Characterization of Embryo Shapes and Surface Cell Differentiation in the Transplantation Experiments, Related to Figure 5

(A) Schematic of the procedure of EVL/surface cell transplantations. Donor and host embryos are labeled with fluorescent proteins or dyes of different color. ≈ 70 EVL/surface cells are taken from the donor embryo and nearly the same number of EVL/surface cells was removed from the host embryo (i); donor EVL/surface cells are placed on the surface-cell free area of the host embryo (ii and iii).

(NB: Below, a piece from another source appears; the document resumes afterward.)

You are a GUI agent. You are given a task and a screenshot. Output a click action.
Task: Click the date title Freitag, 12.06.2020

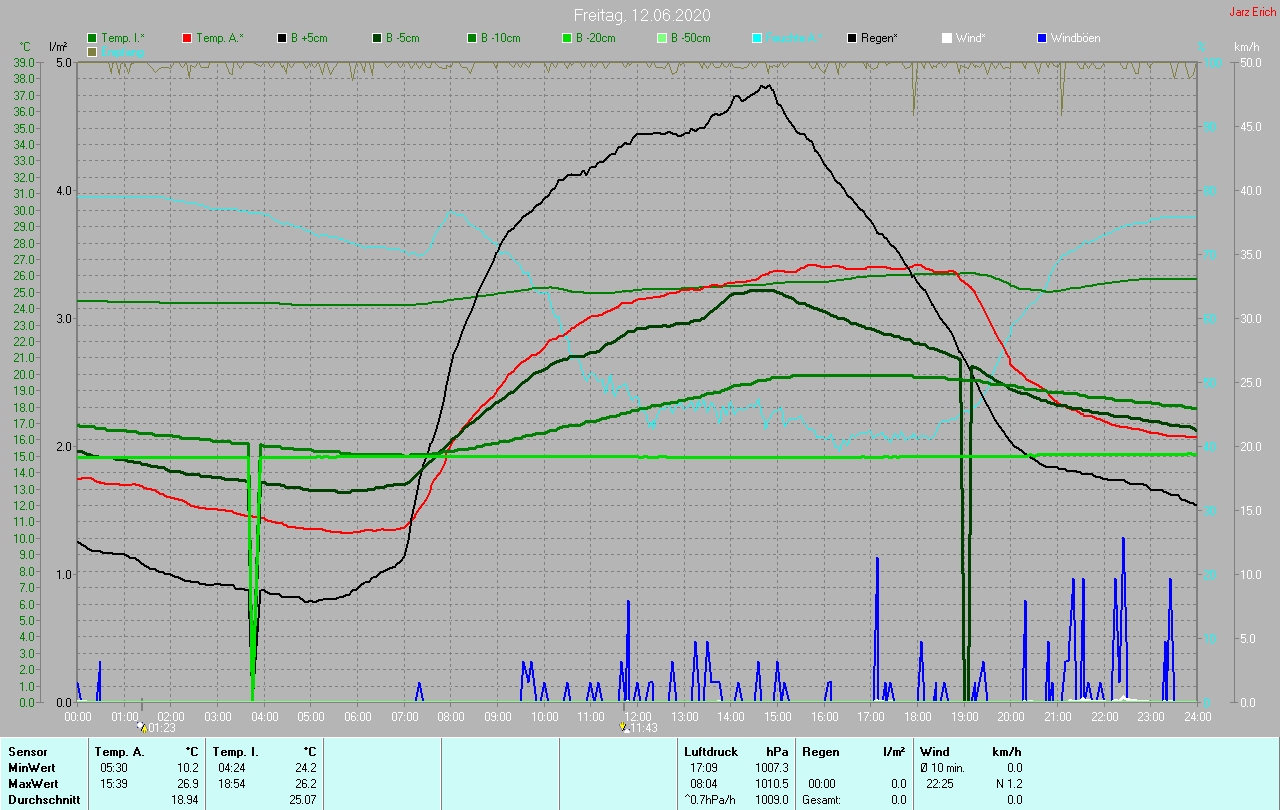point(642,14)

(B) Bright-field (upper row) and confocal microscopy images (bottom row) of a WT embryo containing transplanted cells from a WT donor embryo at the onset (0 min), middle (60 min) and end of doming (120 min). There are only very few deep cells from the donor embryo compared with the number of transplanted EVL cells. The plasma membrane and nuclei of the transplanted EVL cells are marked by mem-RFP (magenta) and H2A-mCherry (magenta), respectively. The plasma membrane and nuclei of the host cells were marked with mem-GFP (green) and H2B-GFP (green), respectively. Red and white dotted lines, BYI. Scale bar, 100 μm.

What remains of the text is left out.